**你的目标**: 请从包含“Task: Open Safari from the Dock”的那一行开始，到包含“Action: coord(163,476)”的那一行结束（首尾两行都算在内），把这几行数据逐行重写一遍。写的时候把答案中的每个坐标数值都加上 138 进行平移，其余文字一律照抄，答案中不要包含图片。

**数据摘录**:
::::::::

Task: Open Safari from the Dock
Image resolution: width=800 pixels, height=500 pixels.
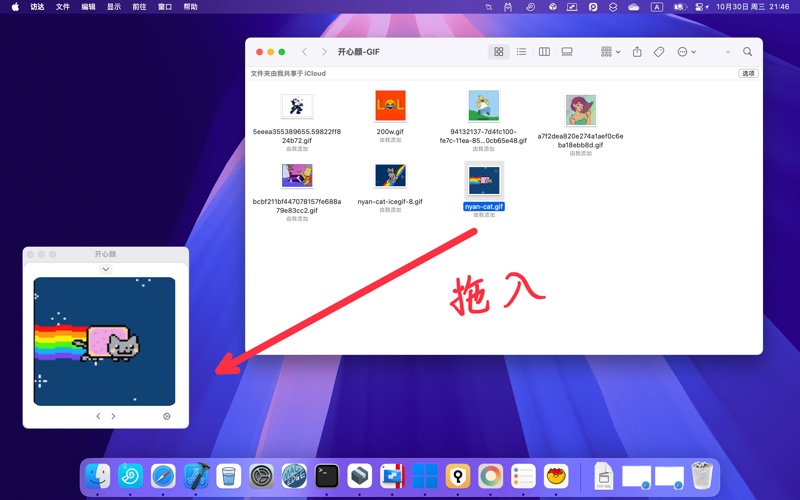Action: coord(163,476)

::::::::

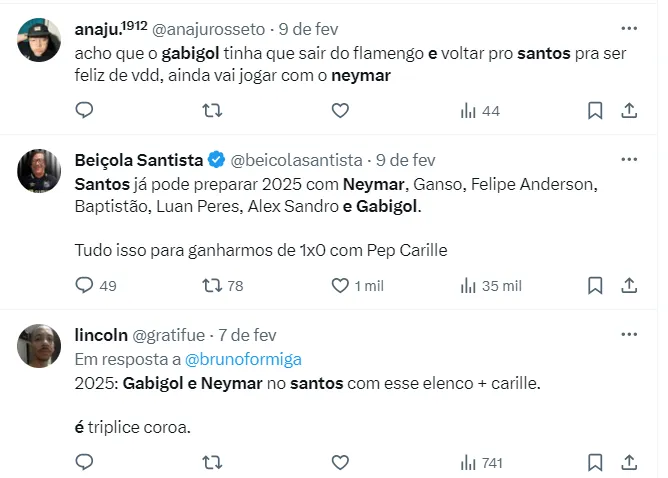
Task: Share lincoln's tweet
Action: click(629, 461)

::::::::

**结果**:
Task: Open Safari from the Dock
Image resolution: width=800 pixels, height=500 pixels.
Action: coord(301,614)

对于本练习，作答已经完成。